Tra i due e i tre anni di età i bambini espreimono il massimo dell'aggressività: le botte che si scambiano, le urla e i giochi anche violenti che fanno, sono sfoghi di aggressività pura ma che di fronte a esseri tanto piccoli non fa paura. Necessario è da quel momento che l’educazione riesca a incanalarla in comportamenti più evoluti: lo sport, la creatività e quindi, anche e soprattutto, lo studio».

Lei, professore, parla di una genetica dell’aggressività e arretra l'osservazione fino al momento della gestazione del bambino...
Nell'aggressività vi sono fattori biologici ed ereditari. Se la madre è per esenmpio un’alcolista o, peggio, fa o ha fatto uso di droghe la cosa nuoce al feto propriop come un ambiente familiare poco ordinato incide sui nuovi nati.
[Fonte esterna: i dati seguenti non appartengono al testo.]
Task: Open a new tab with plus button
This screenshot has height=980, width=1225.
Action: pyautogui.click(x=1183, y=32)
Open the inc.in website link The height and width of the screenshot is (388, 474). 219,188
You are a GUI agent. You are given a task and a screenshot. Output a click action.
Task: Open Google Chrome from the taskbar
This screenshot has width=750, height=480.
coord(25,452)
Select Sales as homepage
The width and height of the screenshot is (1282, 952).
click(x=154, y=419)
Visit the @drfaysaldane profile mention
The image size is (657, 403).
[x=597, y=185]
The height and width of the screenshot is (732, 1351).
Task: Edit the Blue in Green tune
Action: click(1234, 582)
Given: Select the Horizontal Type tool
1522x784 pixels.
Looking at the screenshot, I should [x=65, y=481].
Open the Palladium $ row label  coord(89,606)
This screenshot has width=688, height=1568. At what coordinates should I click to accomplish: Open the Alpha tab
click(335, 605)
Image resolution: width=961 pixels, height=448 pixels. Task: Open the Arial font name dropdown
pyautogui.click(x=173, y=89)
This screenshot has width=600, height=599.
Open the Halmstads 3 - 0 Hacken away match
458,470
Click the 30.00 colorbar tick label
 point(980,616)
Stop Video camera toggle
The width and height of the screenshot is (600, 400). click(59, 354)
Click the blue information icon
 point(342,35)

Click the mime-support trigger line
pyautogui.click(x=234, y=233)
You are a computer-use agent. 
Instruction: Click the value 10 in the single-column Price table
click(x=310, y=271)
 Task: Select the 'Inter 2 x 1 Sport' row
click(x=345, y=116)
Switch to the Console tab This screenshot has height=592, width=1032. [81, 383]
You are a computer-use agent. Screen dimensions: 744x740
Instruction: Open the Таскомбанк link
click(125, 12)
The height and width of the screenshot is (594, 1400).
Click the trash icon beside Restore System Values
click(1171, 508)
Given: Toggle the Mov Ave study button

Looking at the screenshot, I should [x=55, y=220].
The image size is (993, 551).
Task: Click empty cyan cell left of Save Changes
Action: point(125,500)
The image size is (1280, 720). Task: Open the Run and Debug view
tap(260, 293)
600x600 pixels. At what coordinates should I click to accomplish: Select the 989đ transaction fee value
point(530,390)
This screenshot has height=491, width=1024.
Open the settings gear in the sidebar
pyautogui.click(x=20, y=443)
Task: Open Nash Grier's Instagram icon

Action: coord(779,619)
Il punto è l'assenza di regole, per esempio prescrizioni su cosa e come sia meglio nutrirsi. Le osservazioni evidenziano che il rischio di deliquenza è più comune tra i figli di madri molto giovani e quindi, spesso, con una vita precaria e pochi aiuti esterni. Ma conta molto anche la cultura dei genitori: non bisogna accettare i comportamenti eccessivamente violenti dei figli non cercando di incanalarli in giochi più tranquilli e soprattutto i genitori non devono disinteressarsi, magari assecondandoli o scherzandoci sopra, delle loro esagerazioni. E tutto fin da piccolissimi.

Assolve dunque televisione e videogiochi?
Naturalmente, se un genitore lascia un figlio davanti alla tivù tutto il giorno o con il videogioco in mano, la cosa non fa bene. Ma questo non per un pericolosità intrinseca di questi mezzi sulla psiche infantile: anzi, tivù e videogiochi sono modi per sublimare altrove l’aggressività naturale del bambino e quindi di per se stessi, insomma utili. Il problema vero è invece che, disinteressandosi del figlio, il genitore non ne vede i comportamenti fuori norma, quelli che sono scusabili in bambini piccolissimi ma che debbono esser tenuti sotto osservazione con la crescita fino ai 15 anni circa. Un 4% circa dei casi è però irrecuperabile.

Nei suoi libri lei enumera alcuni fattori che legano la pericolosità di un soggetto alla sua possibilità di ammalarsi. Ce ne parla?
C’è frequenza di malattie gravi nei soggetti altamente aggressivi. Nei ragazzi bisogna stare attenti che non ingrassino troppo, al diabete e alle patologie legate alla malnutrizione. Nelle nostre ricerche seguiamo protocolli di ricerche sanitarie e abbiamo notato questa facilità di combinazione dei due fattori, salute e violenza assieme.

Diminuisce o cresce la violenza nel mondo contemporaneo?
È diminuita in modo impressionante, e questo è il trend del futuro. Per questo ce ne interessiamo più di quando era un fatto tanto comune da non destare interesse particolare. Negli ultimi 500 anni gli omicidi in Europa sono in continua diminuzione 5 a 1. È il risultato dell’aumento di conoscenze e cultura per molti.

C’è alcuna differenza tra aggressività maschile e femminile?
Si, le donne imparano prima dei maschi a incanalare in altri comportamenti la propria aggressività, ma la trasformano spesso in aggressività indiretta: un tipo di violenza che può distruggere personalità che non sono gradite, eliminando subdolamente dal proprio cerchio chi non piace.

Si dice comunemente che la nostra società stia diventando sempre più aggressiva: nel lavoro, per esempio. Che ne pensa?
Credo che in questi casi si parli di quella aggressività che io giudico positiva, quella che si sostanzia nell’ambizione personale. Perché condannarla?